3. It will come with a great set of small lenses, so you don’t have to carry a 2lb camera body and a collection of 1.5lb zoom lenses on your next trip.
4. Real hot shoe. Real flash system.
And confronted with this, how do people react? The smart ones see a wonderful gift handed to them from the camera industry gods. A niche camera to satisfy an enthusiast niche. The real camera dorks can only say:
It does not have an optical viewfinder, therefore it is unusable.
Never mind that in the entire history of the camera universe there have only ever been five non-SLR cameras with decent optical viewfinders (see note below). Or that fitting a viewfinder on the machine would make it too big. Or that the entire point of this new 4/3rds form factor is that the camera has no mirror box so there is no way to actually provide an optical viewfinder.

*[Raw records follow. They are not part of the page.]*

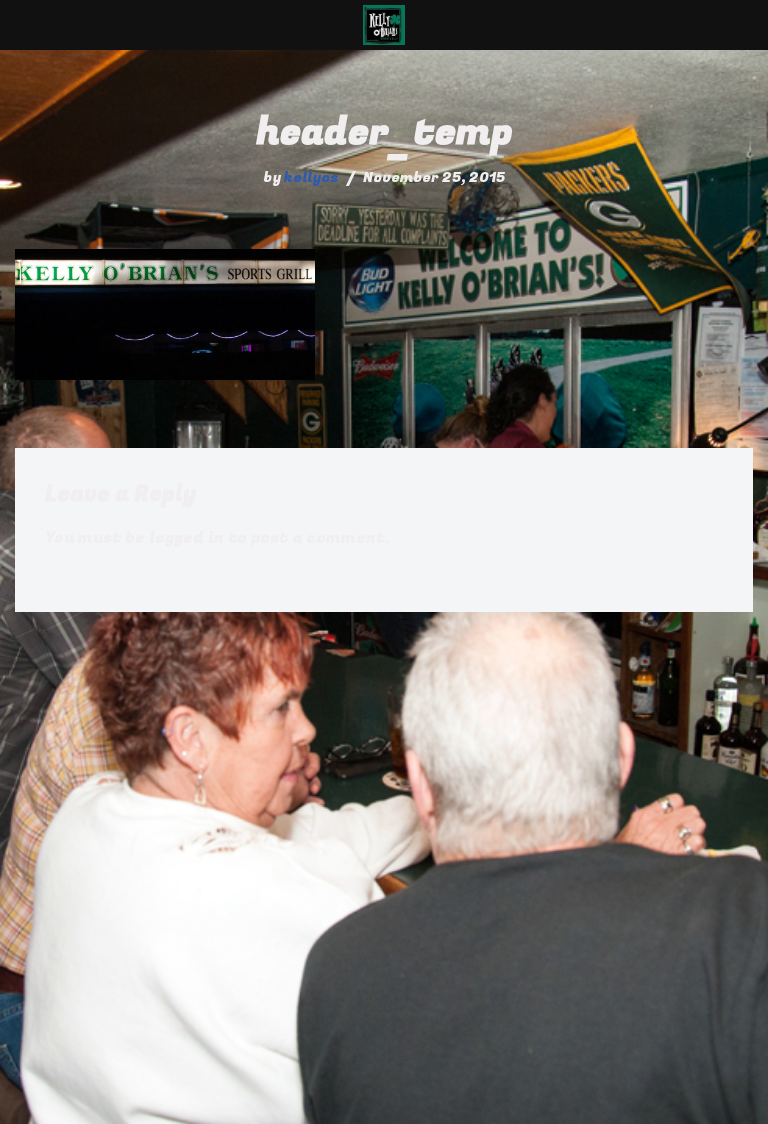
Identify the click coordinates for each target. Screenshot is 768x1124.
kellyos (311, 177)
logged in (186, 538)
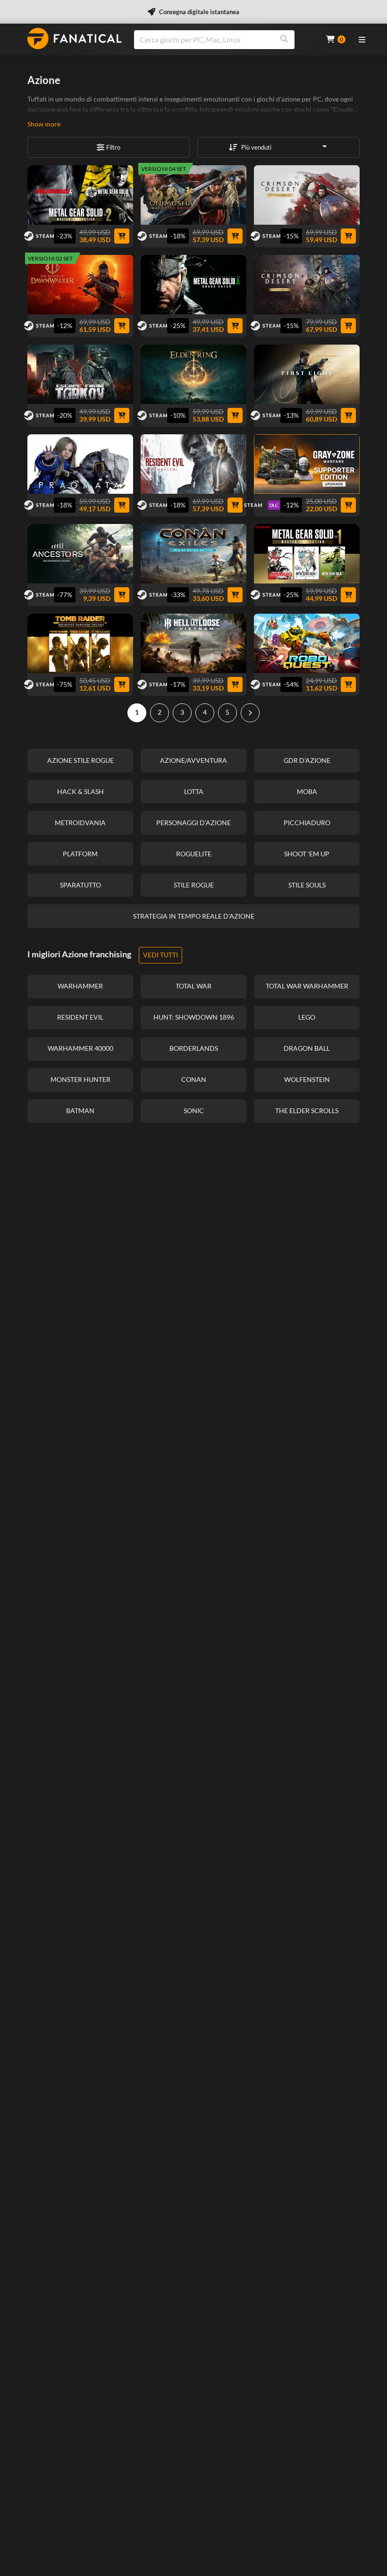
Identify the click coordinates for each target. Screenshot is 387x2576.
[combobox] (224, 39)
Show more (43, 124)
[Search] (284, 39)
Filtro (113, 147)
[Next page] (250, 712)
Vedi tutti (160, 955)
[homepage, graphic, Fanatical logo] (74, 38)
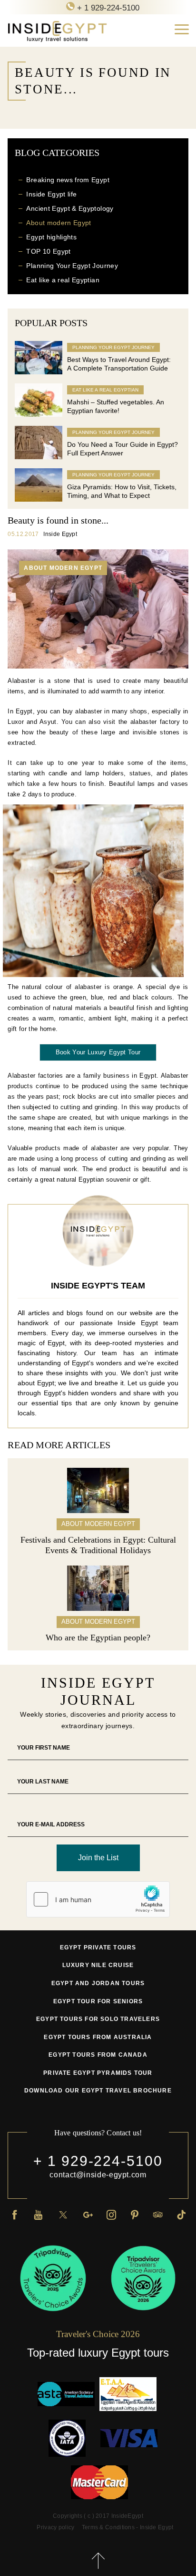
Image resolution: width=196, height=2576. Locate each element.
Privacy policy (55, 2527)
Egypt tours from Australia (98, 2037)
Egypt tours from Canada (98, 2054)
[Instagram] (111, 2214)
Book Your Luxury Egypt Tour (98, 1052)
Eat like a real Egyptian (62, 280)
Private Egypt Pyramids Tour (97, 2073)
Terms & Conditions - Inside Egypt (128, 2527)
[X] (63, 2214)
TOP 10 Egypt (48, 251)
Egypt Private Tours (98, 1947)
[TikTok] (181, 2214)
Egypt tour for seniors (98, 2001)
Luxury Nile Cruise (98, 1965)
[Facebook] (15, 2214)
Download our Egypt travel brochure (98, 2090)
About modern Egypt (58, 223)
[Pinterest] (134, 2214)
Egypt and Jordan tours (98, 1983)
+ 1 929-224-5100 (98, 2161)
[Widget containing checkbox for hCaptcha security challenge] (98, 1899)
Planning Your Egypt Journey (72, 265)
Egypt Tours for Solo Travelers (98, 2019)
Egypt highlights (51, 237)
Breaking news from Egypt (67, 180)
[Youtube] (38, 2214)
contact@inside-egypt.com (97, 2175)
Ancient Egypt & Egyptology (69, 208)
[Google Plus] (88, 2214)
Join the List (98, 1858)
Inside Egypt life (51, 194)
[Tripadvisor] (158, 2214)
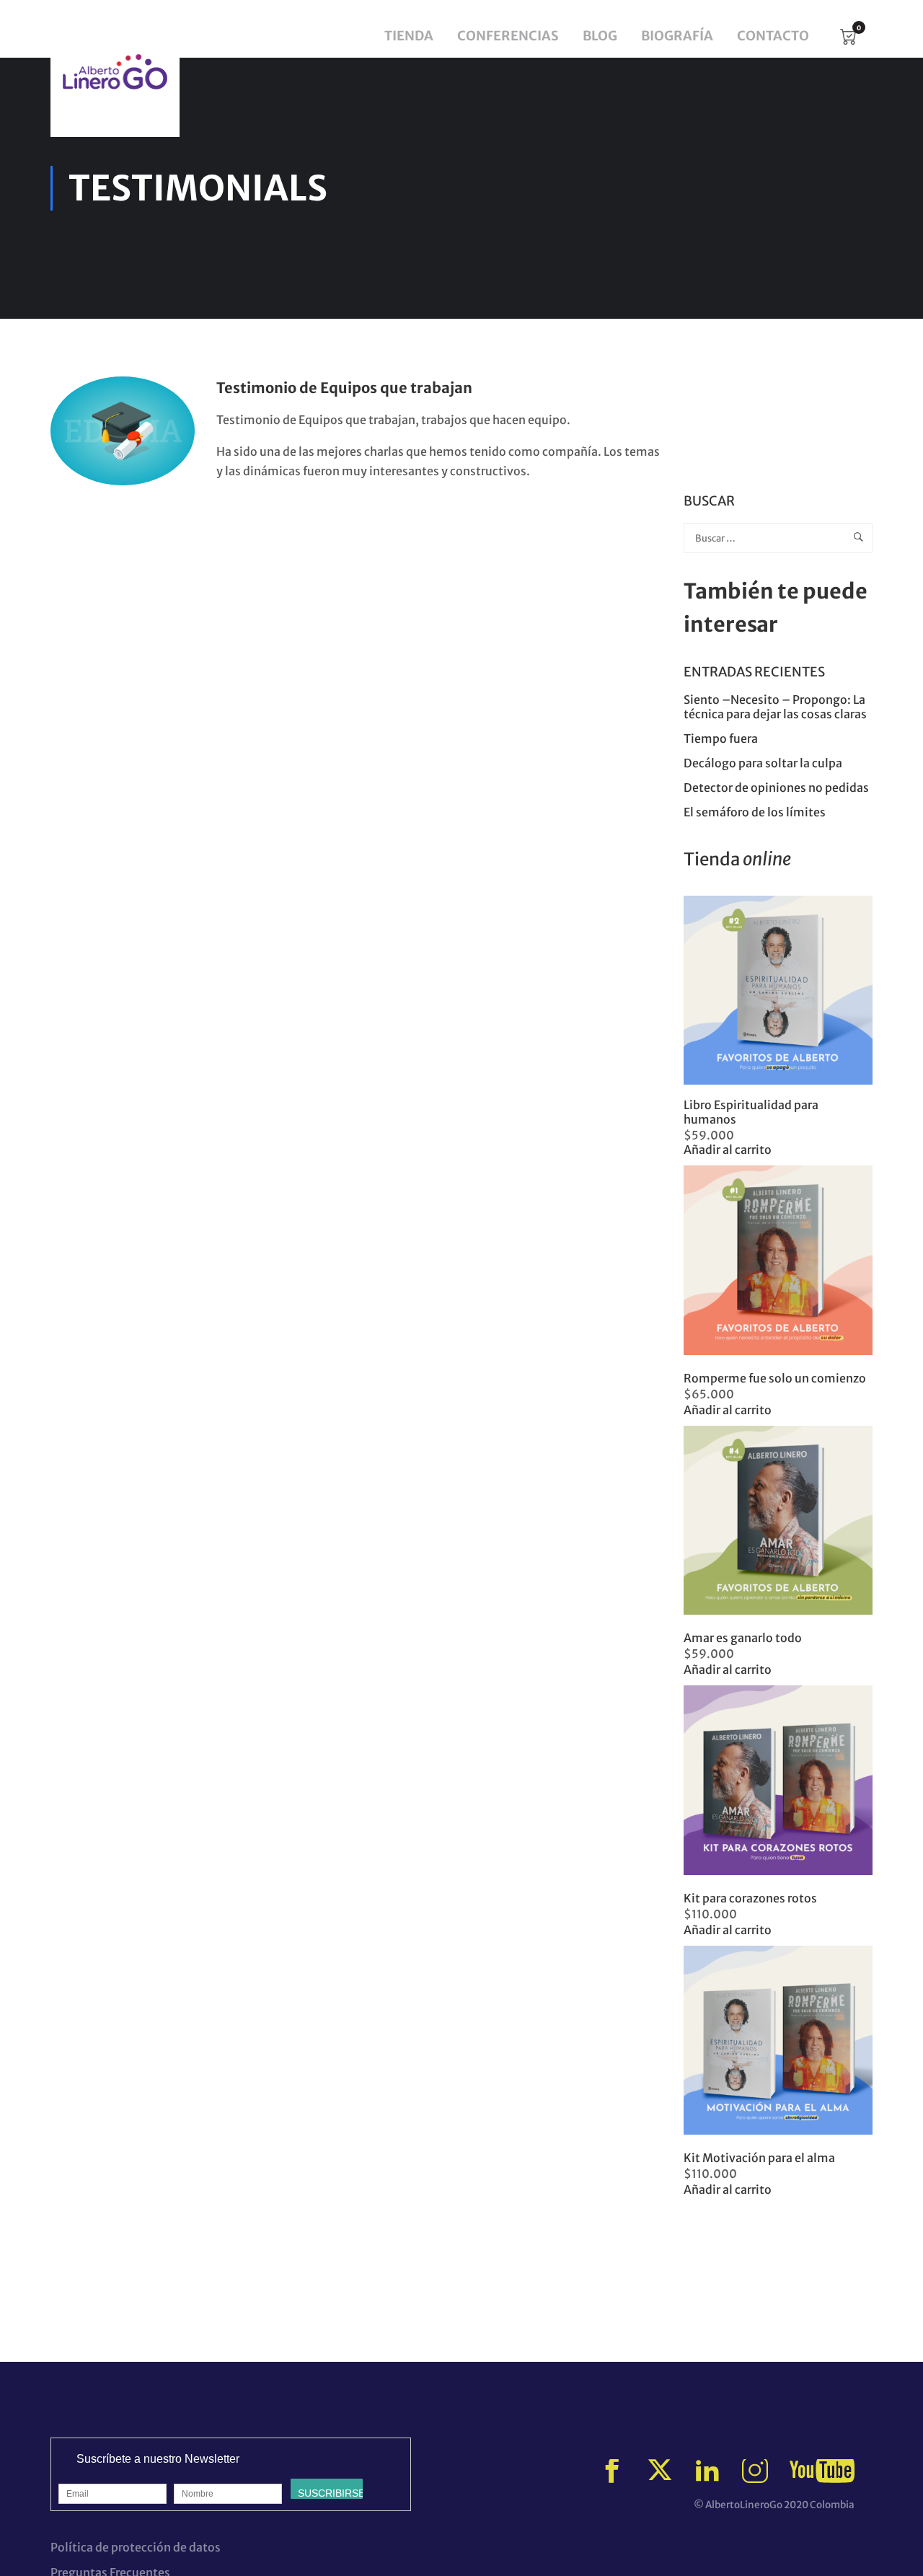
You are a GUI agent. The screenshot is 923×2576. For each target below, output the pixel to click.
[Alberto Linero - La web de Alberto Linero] (115, 71)
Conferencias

Finally, medium format and large format cameras have come without eye level viewfinders for centuries and no one ever had trouble composing pictures on those primitive machines.
Mike Johnston has also argued these points better than I can, so I’ll quit now.
Olympus did not fit it with a 10-35/1.4 zoom lens, making it useless in low light.
Never mind that the entire modern world has been happily shooting with the 2.8 wide angle zoom lenses for the last 15 years or so. Or that the fact that you can push sensors to ISO 1600 obviates much of the need for large aperture lenses. Or the fact that a large aperture zoom (or prime) would be huge and completely defeat the purpose of the entire machine.
Finally, there are more minor pieces of whining about how the AF is not phase detect (again, no mirror box) or how the LCD is second rate, or how it doesn’t come in black.
So, to summarize, what the real camera dork wants is a black camera with the viewfinder of an EOS-1Ds, a zoom lens the size of the Nikon 14-24/2.8, a full frame 35mm sensor, and a body the size of a Leica M6. That shouldn’t be hard, what do these camera engineers do all day anyway?
I’m here to say, ignore all of this. When this camera comes out you should go and try it for yourself. It’s not often that a company takes a risk listening to the enthusiast market the way Olympus has with this camera. They should be paid back for it. We should all be in the Amazon pre-order queue. Otherwise, we’re all just dorkier than thou.
The five optical viewfinder cameras that are decent are:
1. Leica M.
2. Those Canonet things from the 70s.
3. Konica Hexar AF.
4. Konica Hexar RF.
5. The Cosina RF cameras.
If I forgot your favorite viewfinder camera, accept my apologies. You were probably wrong about it anyway. I’m out of here.